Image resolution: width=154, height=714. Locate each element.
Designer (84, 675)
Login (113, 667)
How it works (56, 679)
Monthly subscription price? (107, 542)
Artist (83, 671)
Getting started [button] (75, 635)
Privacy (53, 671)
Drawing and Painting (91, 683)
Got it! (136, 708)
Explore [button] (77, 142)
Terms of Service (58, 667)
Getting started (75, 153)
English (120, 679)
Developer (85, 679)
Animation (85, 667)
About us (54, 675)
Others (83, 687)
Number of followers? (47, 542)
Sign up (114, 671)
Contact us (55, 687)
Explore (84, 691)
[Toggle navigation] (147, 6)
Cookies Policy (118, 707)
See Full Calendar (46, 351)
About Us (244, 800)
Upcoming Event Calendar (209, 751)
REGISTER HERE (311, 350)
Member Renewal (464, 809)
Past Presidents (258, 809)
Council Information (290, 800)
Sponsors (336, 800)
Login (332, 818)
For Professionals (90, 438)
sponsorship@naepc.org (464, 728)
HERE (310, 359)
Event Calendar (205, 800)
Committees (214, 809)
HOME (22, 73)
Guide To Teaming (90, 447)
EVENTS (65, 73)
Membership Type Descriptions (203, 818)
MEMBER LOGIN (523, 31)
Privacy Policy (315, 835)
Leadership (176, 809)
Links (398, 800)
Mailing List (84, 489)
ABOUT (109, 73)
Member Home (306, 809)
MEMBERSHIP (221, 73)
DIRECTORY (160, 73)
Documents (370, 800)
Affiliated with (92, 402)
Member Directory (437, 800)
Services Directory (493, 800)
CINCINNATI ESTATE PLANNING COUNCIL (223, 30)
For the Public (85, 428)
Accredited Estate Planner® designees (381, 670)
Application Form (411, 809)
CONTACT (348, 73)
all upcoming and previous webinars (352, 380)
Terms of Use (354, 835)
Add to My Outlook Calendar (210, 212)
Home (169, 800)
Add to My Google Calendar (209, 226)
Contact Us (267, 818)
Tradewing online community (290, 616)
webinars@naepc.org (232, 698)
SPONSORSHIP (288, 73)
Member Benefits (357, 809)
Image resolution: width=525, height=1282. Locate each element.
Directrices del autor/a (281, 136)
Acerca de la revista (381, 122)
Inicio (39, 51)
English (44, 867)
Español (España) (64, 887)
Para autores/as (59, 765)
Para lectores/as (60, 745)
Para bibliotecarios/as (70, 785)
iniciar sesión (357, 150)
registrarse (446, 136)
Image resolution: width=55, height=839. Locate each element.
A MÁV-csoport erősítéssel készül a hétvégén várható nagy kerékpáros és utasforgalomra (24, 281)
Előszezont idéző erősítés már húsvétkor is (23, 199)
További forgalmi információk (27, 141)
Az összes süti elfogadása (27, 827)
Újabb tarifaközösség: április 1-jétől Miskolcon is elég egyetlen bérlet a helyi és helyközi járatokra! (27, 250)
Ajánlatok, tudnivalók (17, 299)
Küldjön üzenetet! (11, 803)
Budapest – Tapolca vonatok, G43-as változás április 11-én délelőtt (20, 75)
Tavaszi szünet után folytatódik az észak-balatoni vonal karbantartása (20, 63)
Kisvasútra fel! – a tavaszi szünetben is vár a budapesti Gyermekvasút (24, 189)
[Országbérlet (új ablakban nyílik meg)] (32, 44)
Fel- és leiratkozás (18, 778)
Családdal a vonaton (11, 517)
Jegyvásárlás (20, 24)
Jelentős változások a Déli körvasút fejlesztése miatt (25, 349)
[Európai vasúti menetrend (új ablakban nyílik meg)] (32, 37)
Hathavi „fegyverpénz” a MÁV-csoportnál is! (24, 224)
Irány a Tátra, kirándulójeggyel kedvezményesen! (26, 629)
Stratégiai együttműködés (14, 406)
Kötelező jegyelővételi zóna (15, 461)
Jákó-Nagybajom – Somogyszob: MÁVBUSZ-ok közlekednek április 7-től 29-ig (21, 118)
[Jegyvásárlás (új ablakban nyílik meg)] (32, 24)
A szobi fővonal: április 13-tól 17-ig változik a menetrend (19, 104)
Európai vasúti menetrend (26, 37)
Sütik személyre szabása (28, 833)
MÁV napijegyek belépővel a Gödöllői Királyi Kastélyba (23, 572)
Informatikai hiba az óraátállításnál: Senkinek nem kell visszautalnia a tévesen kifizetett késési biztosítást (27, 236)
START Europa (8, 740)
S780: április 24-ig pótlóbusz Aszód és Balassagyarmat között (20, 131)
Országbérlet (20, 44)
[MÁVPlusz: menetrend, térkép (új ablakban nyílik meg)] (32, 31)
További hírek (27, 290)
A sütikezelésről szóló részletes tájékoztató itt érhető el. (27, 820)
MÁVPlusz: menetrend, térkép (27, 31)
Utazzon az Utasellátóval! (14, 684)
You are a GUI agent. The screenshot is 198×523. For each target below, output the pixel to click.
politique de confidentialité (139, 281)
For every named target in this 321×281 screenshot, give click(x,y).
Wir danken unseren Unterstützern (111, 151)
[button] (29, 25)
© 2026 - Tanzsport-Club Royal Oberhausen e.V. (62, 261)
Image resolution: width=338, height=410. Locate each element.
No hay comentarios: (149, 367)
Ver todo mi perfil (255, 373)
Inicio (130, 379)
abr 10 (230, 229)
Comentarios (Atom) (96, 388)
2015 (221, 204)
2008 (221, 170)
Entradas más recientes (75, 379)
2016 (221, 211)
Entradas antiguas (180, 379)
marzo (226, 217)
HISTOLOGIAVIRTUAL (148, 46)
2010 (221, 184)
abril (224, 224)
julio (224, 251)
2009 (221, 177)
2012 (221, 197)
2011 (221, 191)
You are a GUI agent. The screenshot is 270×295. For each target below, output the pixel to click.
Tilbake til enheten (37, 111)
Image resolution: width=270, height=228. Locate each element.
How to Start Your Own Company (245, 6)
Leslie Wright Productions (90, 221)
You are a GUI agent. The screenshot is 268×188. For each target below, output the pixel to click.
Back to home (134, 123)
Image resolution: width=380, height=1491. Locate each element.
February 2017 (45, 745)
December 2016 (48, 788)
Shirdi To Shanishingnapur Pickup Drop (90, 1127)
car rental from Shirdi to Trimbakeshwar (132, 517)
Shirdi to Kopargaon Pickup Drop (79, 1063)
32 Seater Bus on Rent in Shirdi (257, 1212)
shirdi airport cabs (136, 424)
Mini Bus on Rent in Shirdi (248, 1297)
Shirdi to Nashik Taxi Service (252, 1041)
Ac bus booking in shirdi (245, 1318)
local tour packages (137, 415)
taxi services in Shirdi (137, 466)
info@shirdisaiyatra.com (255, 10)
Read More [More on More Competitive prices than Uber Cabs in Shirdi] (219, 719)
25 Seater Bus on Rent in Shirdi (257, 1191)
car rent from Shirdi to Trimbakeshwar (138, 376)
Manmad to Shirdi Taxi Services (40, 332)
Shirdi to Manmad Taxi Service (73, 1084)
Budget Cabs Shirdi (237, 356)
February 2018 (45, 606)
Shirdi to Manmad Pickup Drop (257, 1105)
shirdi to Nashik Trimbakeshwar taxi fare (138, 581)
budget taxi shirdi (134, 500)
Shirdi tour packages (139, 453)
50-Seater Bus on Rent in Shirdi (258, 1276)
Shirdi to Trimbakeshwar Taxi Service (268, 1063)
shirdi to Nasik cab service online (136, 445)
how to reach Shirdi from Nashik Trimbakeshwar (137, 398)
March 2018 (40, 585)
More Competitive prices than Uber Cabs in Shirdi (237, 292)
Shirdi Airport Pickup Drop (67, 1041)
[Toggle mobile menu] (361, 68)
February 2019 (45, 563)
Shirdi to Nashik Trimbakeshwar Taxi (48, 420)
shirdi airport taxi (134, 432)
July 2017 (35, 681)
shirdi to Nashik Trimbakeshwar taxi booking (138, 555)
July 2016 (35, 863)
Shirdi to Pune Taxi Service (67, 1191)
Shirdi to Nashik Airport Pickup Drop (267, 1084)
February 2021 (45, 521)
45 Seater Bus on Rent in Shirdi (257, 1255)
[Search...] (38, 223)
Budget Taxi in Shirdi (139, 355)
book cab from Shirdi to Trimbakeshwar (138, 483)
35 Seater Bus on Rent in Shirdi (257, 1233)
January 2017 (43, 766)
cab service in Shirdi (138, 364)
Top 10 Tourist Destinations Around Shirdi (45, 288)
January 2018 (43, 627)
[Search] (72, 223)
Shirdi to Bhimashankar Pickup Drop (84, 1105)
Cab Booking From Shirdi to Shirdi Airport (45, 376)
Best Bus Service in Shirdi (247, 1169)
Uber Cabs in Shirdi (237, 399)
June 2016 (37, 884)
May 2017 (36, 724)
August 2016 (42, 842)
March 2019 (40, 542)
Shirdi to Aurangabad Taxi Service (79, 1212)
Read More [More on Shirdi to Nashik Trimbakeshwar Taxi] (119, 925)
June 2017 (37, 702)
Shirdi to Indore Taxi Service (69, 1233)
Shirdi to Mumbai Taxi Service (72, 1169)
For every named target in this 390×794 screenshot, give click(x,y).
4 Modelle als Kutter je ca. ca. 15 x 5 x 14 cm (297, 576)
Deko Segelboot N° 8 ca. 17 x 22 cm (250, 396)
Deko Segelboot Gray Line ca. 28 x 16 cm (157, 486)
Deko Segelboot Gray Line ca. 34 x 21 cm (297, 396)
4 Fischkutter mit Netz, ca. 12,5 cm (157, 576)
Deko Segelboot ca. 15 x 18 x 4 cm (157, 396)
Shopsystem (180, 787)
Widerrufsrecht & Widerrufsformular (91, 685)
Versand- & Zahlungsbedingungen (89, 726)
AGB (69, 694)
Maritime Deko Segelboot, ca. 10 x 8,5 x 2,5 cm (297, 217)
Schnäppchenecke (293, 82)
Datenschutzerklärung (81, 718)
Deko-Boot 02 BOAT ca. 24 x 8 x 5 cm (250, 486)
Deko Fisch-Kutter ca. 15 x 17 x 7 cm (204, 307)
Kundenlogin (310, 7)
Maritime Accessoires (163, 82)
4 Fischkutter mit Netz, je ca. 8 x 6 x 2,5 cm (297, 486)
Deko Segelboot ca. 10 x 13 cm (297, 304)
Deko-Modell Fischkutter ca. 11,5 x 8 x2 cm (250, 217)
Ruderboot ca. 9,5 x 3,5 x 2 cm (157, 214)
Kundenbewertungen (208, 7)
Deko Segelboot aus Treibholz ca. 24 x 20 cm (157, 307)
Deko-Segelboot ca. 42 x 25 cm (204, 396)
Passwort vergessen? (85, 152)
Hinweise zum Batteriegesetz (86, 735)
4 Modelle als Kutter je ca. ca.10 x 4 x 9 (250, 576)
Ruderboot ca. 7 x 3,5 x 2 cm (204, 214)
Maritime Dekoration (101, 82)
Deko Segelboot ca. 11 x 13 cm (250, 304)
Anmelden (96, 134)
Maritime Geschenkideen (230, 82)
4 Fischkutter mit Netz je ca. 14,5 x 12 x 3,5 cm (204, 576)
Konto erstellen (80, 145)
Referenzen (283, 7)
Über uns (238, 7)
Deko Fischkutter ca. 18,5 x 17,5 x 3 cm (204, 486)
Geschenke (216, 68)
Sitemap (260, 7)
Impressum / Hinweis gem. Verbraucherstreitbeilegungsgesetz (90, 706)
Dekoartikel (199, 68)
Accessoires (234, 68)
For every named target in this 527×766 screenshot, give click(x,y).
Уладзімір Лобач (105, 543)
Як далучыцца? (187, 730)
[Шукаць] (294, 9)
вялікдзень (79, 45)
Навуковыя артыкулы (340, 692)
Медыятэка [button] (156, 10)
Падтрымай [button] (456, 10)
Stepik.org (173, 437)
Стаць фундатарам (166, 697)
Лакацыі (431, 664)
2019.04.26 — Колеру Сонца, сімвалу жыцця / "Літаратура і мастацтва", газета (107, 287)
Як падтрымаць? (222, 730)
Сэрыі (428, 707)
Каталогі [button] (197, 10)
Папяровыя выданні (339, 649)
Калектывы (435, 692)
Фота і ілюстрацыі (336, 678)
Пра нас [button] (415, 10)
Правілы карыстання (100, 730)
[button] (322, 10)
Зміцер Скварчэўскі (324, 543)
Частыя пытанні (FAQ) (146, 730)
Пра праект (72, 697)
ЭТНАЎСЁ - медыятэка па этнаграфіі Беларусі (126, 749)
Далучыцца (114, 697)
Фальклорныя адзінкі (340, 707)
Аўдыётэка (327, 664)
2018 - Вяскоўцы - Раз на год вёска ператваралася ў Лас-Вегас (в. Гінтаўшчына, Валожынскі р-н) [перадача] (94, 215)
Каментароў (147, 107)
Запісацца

========================================

Problem: Take the items from the first line through the line containing "Past Presidents (258, 809)" and write them out again, swapping "Getting started" for "Get started" and leaving everything else unchanged.

Output of the exercise:
Image resolution: width=154, height=714. Locate each element.
Designer (84, 675)
Login (113, 667)
How it works (56, 679)
Monthly subscription price? (107, 542)
Artist (83, 671)
Get started [button] (75, 635)
Privacy (53, 671)
Drawing and Painting (91, 683)
Got it! (136, 708)
Explore [button] (77, 142)
Terms of Service (58, 667)
Get started (75, 153)
English (120, 679)
Developer (85, 679)
Animation (85, 667)
About us (54, 675)
Others (83, 687)
Number of followers? (47, 542)
Sign up (114, 671)
Contact us (55, 687)
Explore (84, 691)
[Toggle navigation] (147, 6)
Cookies Policy (118, 707)
See Full Calendar (46, 351)
About Us (244, 800)
Upcoming Event Calendar (209, 751)
REGISTER HERE (311, 350)
Member Renewal (464, 809)
Past Presidents (258, 809)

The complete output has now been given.